**AIM OF THE TASK:**
The required output consists solely of the lines from the line containing "Open the Status Paused dropdown" through the end of the records, copied exactly.

**DATA FOR ANALYSIS:**
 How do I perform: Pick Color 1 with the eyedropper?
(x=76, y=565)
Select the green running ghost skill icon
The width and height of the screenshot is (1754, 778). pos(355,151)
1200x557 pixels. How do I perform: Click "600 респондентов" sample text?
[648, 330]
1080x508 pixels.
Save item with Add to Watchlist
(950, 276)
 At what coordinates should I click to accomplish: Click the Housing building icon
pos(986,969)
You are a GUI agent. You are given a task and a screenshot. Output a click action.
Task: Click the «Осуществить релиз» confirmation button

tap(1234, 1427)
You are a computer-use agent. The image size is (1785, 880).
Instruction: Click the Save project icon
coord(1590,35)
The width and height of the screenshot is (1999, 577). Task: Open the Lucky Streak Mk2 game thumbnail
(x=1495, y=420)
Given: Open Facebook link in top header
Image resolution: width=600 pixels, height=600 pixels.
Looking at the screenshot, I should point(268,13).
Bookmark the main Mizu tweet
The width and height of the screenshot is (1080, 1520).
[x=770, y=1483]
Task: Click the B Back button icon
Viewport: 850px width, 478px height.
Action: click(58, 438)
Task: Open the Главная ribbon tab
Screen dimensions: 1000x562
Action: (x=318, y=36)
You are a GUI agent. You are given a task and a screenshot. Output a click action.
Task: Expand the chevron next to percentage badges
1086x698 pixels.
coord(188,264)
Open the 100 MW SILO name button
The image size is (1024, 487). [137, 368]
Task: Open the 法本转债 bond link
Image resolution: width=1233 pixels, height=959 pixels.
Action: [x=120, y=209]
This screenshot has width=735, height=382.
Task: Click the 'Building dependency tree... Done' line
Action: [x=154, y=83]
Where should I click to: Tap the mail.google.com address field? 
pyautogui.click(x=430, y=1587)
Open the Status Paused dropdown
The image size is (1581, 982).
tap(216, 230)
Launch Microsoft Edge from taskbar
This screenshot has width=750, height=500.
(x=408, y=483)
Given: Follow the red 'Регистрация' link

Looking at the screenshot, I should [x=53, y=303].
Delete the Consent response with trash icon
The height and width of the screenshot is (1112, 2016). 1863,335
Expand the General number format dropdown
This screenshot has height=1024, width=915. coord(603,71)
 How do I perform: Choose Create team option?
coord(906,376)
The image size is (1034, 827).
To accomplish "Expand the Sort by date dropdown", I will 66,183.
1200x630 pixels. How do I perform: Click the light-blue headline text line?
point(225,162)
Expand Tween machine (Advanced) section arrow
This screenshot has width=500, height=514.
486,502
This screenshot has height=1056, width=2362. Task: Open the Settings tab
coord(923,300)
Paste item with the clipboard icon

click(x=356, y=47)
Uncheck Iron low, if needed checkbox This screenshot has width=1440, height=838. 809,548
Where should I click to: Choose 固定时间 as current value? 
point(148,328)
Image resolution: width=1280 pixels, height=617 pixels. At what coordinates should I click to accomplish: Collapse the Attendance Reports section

**COMPLETED EXERCISE:**
Open the Status Paused dropdown
The image size is (1581, 982).
tap(216, 230)
Launch Microsoft Edge from taskbar
This screenshot has width=750, height=500.
(x=408, y=483)
Given: Follow the red 'Регистрация' link

Looking at the screenshot, I should [x=53, y=303].
Delete the Consent response with trash icon
The height and width of the screenshot is (1112, 2016). 1863,335
Expand the General number format dropdown
This screenshot has height=1024, width=915. coord(603,71)
 How do I perform: Choose Create team option?
coord(906,376)
The image size is (1034, 827).
To accomplish "Expand the Sort by date dropdown", I will 66,183.
1200x630 pixels. How do I perform: Click the light-blue headline text line?
point(225,162)
Expand Tween machine (Advanced) section arrow
This screenshot has width=500, height=514.
486,502
This screenshot has height=1056, width=2362. Task: Open the Settings tab
coord(923,300)
Paste item with the clipboard icon

click(x=356, y=47)
Uncheck Iron low, if needed checkbox This screenshot has width=1440, height=838. 809,548
Where should I click to: Choose 固定时间 as current value? 
point(148,328)
Image resolution: width=1280 pixels, height=617 pixels. At what coordinates should I click to accomplish: Collapse the Attendance Reports section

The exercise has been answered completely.